Every plot rented, every vegetable harvested, every student trained represents a victory over the plantation system. Where enslaved workers once had no stake in their labor’s fruits, FFG’s Crowd Profit Sharing model ensures community members become stakeholders in their food system’s success. The Caribbean Eco Token (CARET) gives residents a voice in farm management decisions, transforming colonial hierarchy into democratic governance.
The stone walls still stand — not as barriers, but as bridges between past and future. They remind every visitor that this land remembers both its pain and its power. They frame gardens where children learn to grow food their great-grandparents could only dream of owning. They anchor a project that proves the most powerful form of resistance is not destruction, but transformation.
From the ashes of Hurricane Irma and the isolation of COVID-19, FFG emerged as proof that crisis can catalyze community. What began as emergency food security has evolved into a comprehensive model for Caribbean agricultural independence. The same soil that once exported wealth to Europe now grows wealth for Sint Maarten families.
Today, when visitors walk through FFG’s community gardens, they walk through living history.
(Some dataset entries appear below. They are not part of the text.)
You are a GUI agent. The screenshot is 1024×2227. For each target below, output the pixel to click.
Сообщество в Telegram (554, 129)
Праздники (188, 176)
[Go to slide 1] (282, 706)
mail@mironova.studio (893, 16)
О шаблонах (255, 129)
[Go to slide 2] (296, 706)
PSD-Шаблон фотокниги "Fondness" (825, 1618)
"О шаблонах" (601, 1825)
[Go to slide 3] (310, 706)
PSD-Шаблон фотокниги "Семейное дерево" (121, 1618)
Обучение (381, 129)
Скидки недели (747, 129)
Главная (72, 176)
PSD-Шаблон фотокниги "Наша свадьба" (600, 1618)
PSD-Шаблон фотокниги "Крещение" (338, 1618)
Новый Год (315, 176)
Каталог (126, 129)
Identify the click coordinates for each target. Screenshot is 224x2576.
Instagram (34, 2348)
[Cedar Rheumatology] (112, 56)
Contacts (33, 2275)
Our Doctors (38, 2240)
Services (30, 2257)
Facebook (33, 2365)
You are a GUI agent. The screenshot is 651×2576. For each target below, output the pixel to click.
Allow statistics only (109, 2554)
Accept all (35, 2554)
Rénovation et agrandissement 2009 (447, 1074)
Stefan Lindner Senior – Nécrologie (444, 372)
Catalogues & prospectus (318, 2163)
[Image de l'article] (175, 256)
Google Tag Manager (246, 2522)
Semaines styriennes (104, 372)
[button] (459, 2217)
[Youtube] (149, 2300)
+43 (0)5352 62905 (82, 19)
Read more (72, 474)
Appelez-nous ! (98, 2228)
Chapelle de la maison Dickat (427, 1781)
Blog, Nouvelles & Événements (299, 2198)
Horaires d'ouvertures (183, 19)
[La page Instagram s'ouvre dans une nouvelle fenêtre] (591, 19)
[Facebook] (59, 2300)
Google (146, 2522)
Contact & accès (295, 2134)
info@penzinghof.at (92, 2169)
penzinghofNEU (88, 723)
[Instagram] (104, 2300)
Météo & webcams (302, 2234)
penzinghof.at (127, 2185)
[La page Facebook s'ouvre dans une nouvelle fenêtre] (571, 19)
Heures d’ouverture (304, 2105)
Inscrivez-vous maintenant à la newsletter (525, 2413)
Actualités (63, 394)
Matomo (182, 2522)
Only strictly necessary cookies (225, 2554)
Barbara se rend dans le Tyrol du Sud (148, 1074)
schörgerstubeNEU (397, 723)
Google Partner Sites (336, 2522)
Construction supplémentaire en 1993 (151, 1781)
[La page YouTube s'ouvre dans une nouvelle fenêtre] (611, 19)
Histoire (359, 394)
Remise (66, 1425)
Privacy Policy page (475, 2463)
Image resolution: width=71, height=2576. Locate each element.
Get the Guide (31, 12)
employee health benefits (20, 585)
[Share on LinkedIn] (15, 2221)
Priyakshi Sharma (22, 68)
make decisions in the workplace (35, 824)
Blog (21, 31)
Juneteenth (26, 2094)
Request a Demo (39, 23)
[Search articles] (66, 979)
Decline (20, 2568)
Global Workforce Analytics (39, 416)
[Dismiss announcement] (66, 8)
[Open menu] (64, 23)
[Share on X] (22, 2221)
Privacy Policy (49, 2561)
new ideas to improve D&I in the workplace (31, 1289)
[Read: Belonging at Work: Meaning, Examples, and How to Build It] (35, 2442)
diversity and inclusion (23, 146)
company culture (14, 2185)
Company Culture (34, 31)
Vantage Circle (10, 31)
They see how the Marlin family’s century-long journey from enslavement to land ownership continues through Cee’s vision of food sovereignty. They witness how colonial infrastructure can be repurposed for community empowerment. They experience how heritage preservation and agricultural innovation can flourish together.
The story of Plantation Succour is no longer just about what was taken — it’s about what’s being reclaimed. Through Food Farm Gardens, the land that once symbolized exploitation now represents empowerment. The fields that once grew crops for distant markets now grow food for local families. The walls that once divided enslaved from free now unite a community in the shared work of feeding themselves.
This is the harvest of justice: seeds planted in ancestral soil, tended by free hands, and shared among neighbors who understand that true wealth grows from the ground up.